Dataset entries
◆ ◆ ◆ ◆ ◆ ◆ ◆

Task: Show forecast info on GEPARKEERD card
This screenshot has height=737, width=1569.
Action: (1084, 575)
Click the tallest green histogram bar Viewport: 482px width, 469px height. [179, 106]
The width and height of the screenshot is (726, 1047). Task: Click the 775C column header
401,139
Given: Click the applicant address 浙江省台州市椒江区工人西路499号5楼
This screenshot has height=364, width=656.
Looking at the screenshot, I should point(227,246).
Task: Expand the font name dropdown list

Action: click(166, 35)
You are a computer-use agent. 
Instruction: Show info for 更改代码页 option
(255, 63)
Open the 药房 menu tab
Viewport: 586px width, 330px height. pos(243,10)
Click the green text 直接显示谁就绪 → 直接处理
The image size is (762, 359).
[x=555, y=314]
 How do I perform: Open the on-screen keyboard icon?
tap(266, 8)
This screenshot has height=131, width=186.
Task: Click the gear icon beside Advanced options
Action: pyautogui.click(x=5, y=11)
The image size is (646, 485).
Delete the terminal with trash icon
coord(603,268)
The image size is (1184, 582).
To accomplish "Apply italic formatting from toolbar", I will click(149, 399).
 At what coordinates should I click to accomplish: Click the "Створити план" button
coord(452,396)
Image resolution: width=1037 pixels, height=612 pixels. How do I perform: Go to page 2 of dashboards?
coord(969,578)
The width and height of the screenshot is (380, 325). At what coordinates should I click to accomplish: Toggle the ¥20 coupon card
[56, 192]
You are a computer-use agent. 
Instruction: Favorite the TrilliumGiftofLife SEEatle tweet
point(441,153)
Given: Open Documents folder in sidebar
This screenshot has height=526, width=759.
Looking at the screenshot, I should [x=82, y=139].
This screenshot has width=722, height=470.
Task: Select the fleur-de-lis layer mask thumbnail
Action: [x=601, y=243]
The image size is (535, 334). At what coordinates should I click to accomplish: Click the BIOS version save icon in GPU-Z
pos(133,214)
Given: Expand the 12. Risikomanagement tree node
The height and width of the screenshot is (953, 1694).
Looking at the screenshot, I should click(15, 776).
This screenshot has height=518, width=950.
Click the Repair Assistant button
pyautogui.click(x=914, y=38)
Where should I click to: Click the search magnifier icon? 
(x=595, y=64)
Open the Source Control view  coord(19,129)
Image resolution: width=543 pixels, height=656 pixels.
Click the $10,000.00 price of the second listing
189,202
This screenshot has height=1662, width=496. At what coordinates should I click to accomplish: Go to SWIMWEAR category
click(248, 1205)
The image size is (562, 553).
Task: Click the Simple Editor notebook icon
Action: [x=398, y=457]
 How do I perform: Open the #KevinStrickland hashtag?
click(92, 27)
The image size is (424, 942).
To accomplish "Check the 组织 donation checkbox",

◆ ◆ ◆ ◆ ◆ ◆ ◆

When you reach the end of the records, set them all down again exactly.

ANSWER BOX:
Task: Show forecast info on GEPARKEERD card
This screenshot has height=737, width=1569.
Action: (1084, 575)
Click the tallest green histogram bar Viewport: 482px width, 469px height. [179, 106]
The width and height of the screenshot is (726, 1047). Task: Click the 775C column header
401,139
Given: Click the applicant address 浙江省台州市椒江区工人西路499号5楼
This screenshot has height=364, width=656.
Looking at the screenshot, I should point(227,246).
Task: Expand the font name dropdown list

Action: click(166, 35)
You are a computer-use agent. 
Instruction: Show info for 更改代码页 option
(255, 63)
Open the 药房 menu tab
Viewport: 586px width, 330px height. pos(243,10)
Click the green text 直接显示谁就绪 → 直接处理
The image size is (762, 359).
[x=555, y=314]
 How do I perform: Open the on-screen keyboard icon?
tap(266, 8)
This screenshot has height=131, width=186.
Task: Click the gear icon beside Advanced options
Action: pyautogui.click(x=5, y=11)
The image size is (646, 485).
Delete the terminal with trash icon
coord(603,268)
The image size is (1184, 582).
To accomplish "Apply italic formatting from toolbar", I will click(149, 399).
 At what coordinates should I click to accomplish: Click the "Створити план" button
coord(452,396)
Image resolution: width=1037 pixels, height=612 pixels. How do I perform: Go to page 2 of dashboards?
coord(969,578)
The width and height of the screenshot is (380, 325). At what coordinates should I click to accomplish: Toggle the ¥20 coupon card
[56, 192]
You are a computer-use agent. 
Instruction: Favorite the TrilliumGiftofLife SEEatle tweet
point(441,153)
Given: Open Documents folder in sidebar
This screenshot has height=526, width=759.
Looking at the screenshot, I should [x=82, y=139].
This screenshot has width=722, height=470.
Task: Select the fleur-de-lis layer mask thumbnail
Action: [x=601, y=243]
The image size is (535, 334). At what coordinates should I click to accomplish: Click the BIOS version save icon in GPU-Z
pos(133,214)
Given: Expand the 12. Risikomanagement tree node
The height and width of the screenshot is (953, 1694).
Looking at the screenshot, I should click(15, 776).
This screenshot has height=518, width=950.
Click the Repair Assistant button
pyautogui.click(x=914, y=38)
Where should I click to: Click the search magnifier icon? 
(x=595, y=64)
Open the Source Control view  coord(19,129)
Image resolution: width=543 pixels, height=656 pixels.
Click the $10,000.00 price of the second listing
189,202
This screenshot has height=1662, width=496. At what coordinates should I click to accomplish: Go to SWIMWEAR category
click(248, 1205)
The image size is (562, 553).
Task: Click the Simple Editor notebook icon
Action: [x=398, y=457]
 How do I perform: Open the #KevinStrickland hashtag?
click(92, 27)
The image size is (424, 942).
To accomplish "Check the 组织 donation checkbox",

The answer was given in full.